- Inovio released a coronavirus vaccine update to announce that its experimental DNA drug generated immune responses in 94% of volunteers enrolled in Phase 1 trials.
- The company is part of the US government’s Operation Warp Speed initiative to fast-track the development of COVID-19 vaccines.
- A Phase 2/3 trial will follow this summer, pending regulatory approval.
Inovio Pharmaceuticals kicked off the Phase 1 trial of its INO-4800 coronavirus vaccine candidate in early April, and the company has good news to report for the first stage of testing.
The DNA vaccine is funded in part by the Bill and Melinda Gates Foundation, and it’s included in the US government’s Operation Warp Speed initiative to speed up COVID-19 vaccine research. The drug delivered promising results, the company said in a press release, with 94% of volunteers having developed the expected immune response following two doses of the drug. Moreover, a separate preclinical animal challenge study revealed the drug can prevent viral replication in the lungs in mice that were infected with the virus.
Inovio enrolled 40 healthy adults aged 18 to 50 in the Phase 1 trial, dividing them into two cohorts taking doses of 1.0 mg or 2.0 mg. Each participant then received two doses of the drug four weeks apart via intradermal injection. INO-4800 was safe and well-tolerated in both cohorts through week 8, the press release says. The ten adverse effects were grade 1 in severity, and most were local injection site redness. There were no serious adverse effects. One of the objects of Phase 1 trials is to determine the safety of the proposed drug.
INO-4800 also proved its efficacy in the study. The data shows that 94% of participants developed the desired immunological responses, including the development of binding and neutralizing antibodies, as well as T cell immune responses. 34 out of 36 patients demonstrated immune responses to the virus. Three participants had to be excluded at the start of the study after test results showed they had survived COVID-19. A fourth person discontinued the study for personal reasons. In total, three participants from the 2.0 mg group and 1 person from 1.0 mg cohort left the study.
President and CEO of INOVIO Dr. J. Joseph Kim noted in a statement that the INO-4800 candidate “is the only nucleic-acid based vaccine that is stable at room temperature for more than a year and does not require to be frozen in transport or years of storage.” These might be important factors to consider when it comes to setting up massive vaccination campaigns, and an advantage for Inovio, assuming the drug makes it past Phase 3 trials and is approved.
The drug also protected mice in SARS-CoV-2 viral challenge studies. INO-4800 prevented viral replication in the lungs of animals that were intentionally infected with the virus. The drug was also tested in a non-human primate (NHP) trial that was part of Operation Warp Speed, as well as in a ferret challenge study.

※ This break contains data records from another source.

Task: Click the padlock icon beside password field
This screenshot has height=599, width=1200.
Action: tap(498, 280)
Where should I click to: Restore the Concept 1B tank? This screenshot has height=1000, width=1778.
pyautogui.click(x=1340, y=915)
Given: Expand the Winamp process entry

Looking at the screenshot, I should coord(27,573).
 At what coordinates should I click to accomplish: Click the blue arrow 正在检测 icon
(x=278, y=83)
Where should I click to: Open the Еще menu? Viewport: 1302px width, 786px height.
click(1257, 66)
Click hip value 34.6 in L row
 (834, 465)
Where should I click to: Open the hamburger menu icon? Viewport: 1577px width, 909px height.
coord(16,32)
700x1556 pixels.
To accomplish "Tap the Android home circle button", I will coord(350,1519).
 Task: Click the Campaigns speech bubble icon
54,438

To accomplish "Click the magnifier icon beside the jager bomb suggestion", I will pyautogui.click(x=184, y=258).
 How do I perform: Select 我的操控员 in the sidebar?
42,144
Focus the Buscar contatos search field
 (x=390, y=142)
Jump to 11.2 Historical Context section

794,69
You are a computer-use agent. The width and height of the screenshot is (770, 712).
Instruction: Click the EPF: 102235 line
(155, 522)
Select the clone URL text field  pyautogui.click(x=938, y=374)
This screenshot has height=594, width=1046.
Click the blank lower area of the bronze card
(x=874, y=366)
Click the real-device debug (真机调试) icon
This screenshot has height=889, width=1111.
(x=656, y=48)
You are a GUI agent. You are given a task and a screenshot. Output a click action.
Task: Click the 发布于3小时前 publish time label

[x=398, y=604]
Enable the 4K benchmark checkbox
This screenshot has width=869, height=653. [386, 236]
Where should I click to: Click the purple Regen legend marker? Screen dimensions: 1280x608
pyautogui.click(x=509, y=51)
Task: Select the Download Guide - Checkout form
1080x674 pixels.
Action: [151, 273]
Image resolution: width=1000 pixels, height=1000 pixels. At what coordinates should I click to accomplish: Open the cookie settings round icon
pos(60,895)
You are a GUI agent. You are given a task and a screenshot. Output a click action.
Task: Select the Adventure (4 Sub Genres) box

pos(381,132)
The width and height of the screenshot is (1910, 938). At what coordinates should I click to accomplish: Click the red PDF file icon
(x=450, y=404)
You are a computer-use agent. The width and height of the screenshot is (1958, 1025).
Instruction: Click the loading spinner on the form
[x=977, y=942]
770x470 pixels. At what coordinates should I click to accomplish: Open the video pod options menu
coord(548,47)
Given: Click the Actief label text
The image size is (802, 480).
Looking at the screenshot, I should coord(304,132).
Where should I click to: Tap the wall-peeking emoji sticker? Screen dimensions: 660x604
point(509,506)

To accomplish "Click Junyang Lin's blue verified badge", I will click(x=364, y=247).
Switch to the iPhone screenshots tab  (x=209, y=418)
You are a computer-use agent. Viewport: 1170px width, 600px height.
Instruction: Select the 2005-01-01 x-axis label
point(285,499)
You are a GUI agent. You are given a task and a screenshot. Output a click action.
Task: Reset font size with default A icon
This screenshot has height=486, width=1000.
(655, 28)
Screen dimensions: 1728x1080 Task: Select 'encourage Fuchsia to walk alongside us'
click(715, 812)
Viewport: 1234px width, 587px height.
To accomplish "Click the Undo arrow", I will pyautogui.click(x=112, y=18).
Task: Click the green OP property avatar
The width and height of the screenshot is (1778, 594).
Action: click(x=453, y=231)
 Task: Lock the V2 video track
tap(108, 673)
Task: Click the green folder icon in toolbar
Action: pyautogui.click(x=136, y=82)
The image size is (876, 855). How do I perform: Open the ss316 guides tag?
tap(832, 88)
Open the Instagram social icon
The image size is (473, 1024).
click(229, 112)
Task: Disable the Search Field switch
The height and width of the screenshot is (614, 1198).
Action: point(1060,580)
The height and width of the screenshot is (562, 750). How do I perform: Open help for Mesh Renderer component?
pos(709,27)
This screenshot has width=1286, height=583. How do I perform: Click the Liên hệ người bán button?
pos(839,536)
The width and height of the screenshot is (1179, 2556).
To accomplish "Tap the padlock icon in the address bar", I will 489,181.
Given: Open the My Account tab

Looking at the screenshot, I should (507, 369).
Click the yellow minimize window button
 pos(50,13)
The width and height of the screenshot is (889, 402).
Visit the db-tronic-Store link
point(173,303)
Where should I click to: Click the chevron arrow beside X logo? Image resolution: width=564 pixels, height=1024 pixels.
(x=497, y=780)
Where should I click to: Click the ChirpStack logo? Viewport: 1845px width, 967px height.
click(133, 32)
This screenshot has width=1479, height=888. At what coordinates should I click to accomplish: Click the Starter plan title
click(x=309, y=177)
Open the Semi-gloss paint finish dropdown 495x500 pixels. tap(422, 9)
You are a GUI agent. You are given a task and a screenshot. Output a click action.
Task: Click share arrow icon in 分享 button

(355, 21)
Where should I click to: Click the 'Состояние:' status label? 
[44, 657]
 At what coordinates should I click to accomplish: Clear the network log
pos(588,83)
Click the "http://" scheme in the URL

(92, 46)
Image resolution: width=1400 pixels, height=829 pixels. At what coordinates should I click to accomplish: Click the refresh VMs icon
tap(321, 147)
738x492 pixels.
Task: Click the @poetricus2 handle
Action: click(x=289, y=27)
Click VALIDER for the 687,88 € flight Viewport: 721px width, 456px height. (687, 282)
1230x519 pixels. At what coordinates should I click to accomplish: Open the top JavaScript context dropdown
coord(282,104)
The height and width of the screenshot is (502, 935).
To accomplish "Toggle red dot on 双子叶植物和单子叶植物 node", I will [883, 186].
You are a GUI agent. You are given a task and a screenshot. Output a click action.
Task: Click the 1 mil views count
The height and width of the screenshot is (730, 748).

Like Moderna, Inovio published its results via a press release. They offered more data than Moderna’s partial revelations, but Inovio didn’t offer the full dataset either. The company said that the results of Phase 1 will be published in a peer-reviewed medical journal in the future. A Phase 2/3 trial will take place this summer, following regulatory approval. Moreover, the company plans to add older participants to its Phase 1 trial.
While Moderna stock surged on the partial data it released a few weeks ago, Inovio shares tanked by nearly 11% in premarket trading on Tuesday. The stock has risen by more than 860% this year to date, per MarketWatch.